Alles hatte an Weih­nachten begonnen, als zwei Reporter aus Peking die Geschichte von Zhou Erli ver­öf­fent­lichten. Jenem mon­go­li­schen Farmer, dessen Tochter scheinbar unheilbar krank im Kin­der­kran­ken­haus der Haupt­stadt lag. Und die Reporter erzählten davon, wie Zhou an die Medi­ka­mente der Quan­jian Group geriet. Jenem Unter­nehmen, das sein Geld unter anderem durch den Ver­kauf tra­di­tio­neller chi­ne­si­scher Medizin ver­dient. Dessen Reichtum aber auf dem Ver­kauf von non-ioni­schen Damen­binden und Mas­sage-Ein­le­ge­sohlen beruht. Ein Unter­nehmen, das mitt­ler­weile auch frag­wür­dige Feu­er­the­ra­pien zur bes­seren Durch­blu­tung durch­führt, wir­kungs­lose Gesund­heits­li­köre ver­kauft und eben einen Fuß­ball­klub in der ersten chi­ne­si­schen Liga besitzt.

Win­diges Geschäfts­mo­dell

Und trotzdem kaufte Zhou Erli in seiner Not für umge­rechnet 650 Euro ein Krebs­me­di­ka­ment der Quan­jian Group, holte seine Tochter zurück nach Hause – und hoffte.

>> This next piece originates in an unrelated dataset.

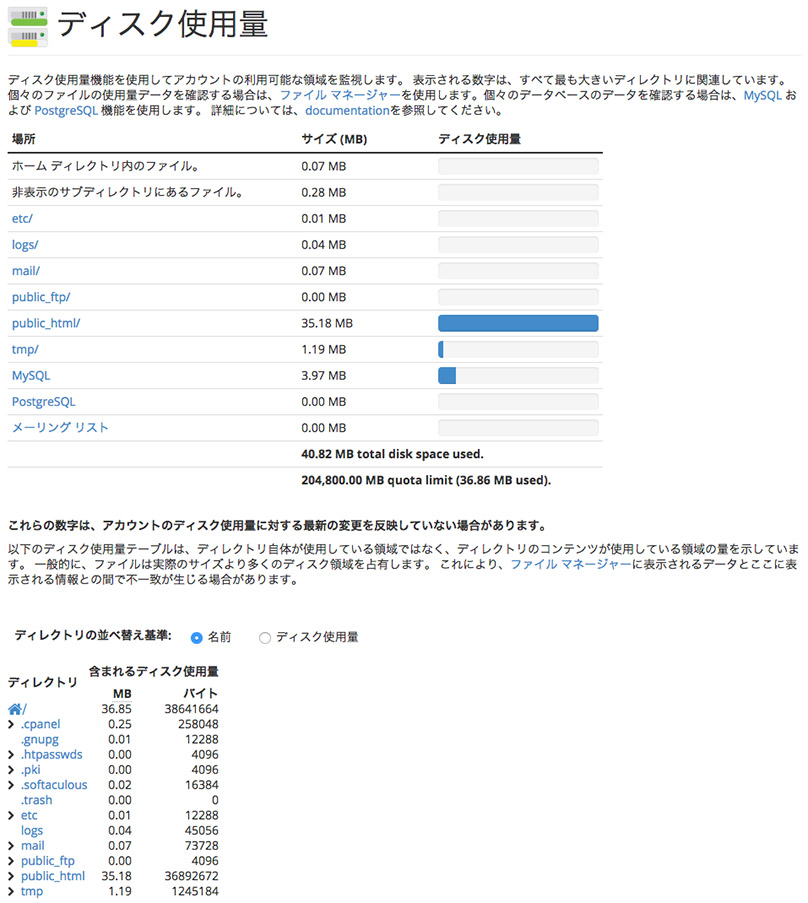Open the logs directory in tree list
The image size is (808, 903).
point(32,831)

Wenige Monate später starb seine Tochter an den Meta­stasen, die sich überall im Körper aus­ge­breitet hatten. Die Medi­ka­mente, ein Pulver, das Erli mit Wasser ver­dünnen sollte, waren wir­kungslos geblieben. Das Pro­blem: Die Quan­jian Group soll trotzdem mit der Hei­lung des Kindes geworben haben, der Vater klagte, und die chi­ne­si­sche Justiz ermit­telte. Kurz darauf fand sie neben wir­kungs­losen Medi­ka­menten auch ein in China ver­bo­tenes Struk­tur­ver­triebs­netz­werk – und schon klickten die Hand­schellen in Tianjin.

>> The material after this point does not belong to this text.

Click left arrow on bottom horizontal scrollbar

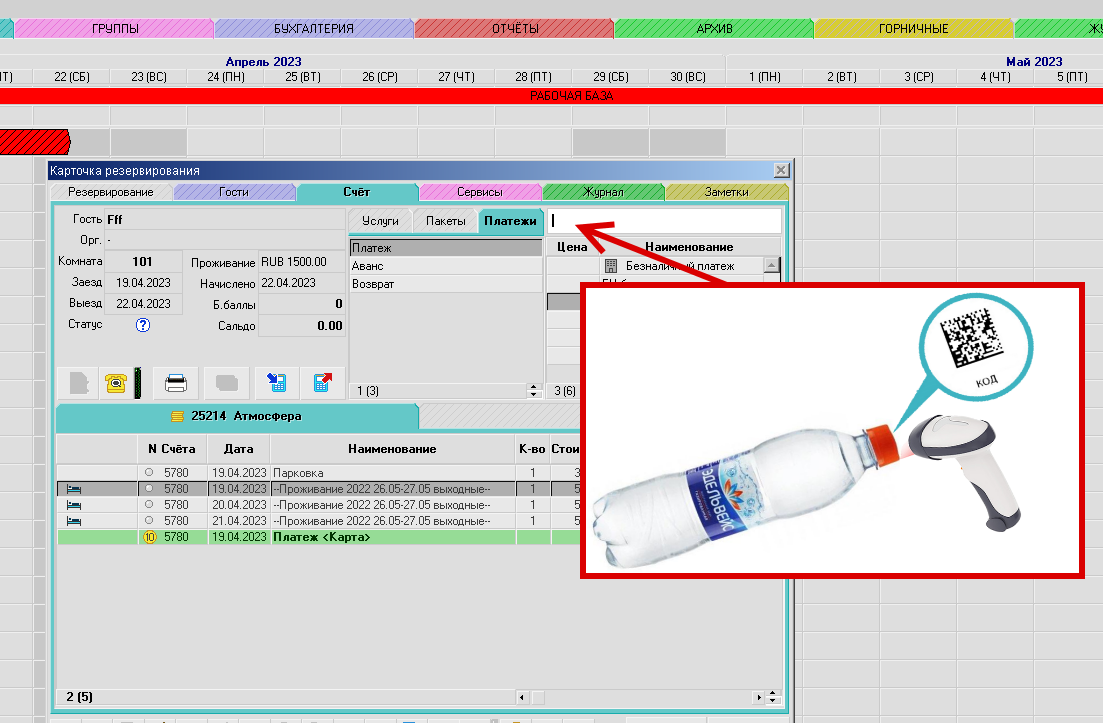tap(522, 696)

Das Pro­blem für den 1. FC Köln: Der Ex-Klub von Anthony Modeste steht seit dieser Woche unter staat­li­cher Füh­rung. Angeb­lich soll ein neuer Investor gefunden werden, um den Verein nicht auf­lösen zu müssen und das Ansehen der 1. Liga zu wahren in einem Land, in dem sich alles um das gewahrte Ansehen dreht. Einen neuen Namen hat das Team bereits. Und so muss der 1. FC Köln nun abwarten, ob sich die neue Füh­rung von Tianjin Tianhai für Anthony Modeste inter­es­siert – oder vor­erst ganz andere Pro­bleme hat.

Muss Köln vor den CAS?

In der Zwi­schen­zeit sam­meln sie im Rhein­land Unter­lagen, um nöti­gen­falls vor dem Sport­ge­richtshof CAS zu bestehen und auch nach dem 31. Januar, dem Ende der Mel­dungs­frist, eine Lösung für Modeste finden zu können. Es steht zu befürchten, dass sich der Wechsel des Fran­zosen für die Kölner noch zu einer bit­teren Pille ent­wi­ckelt.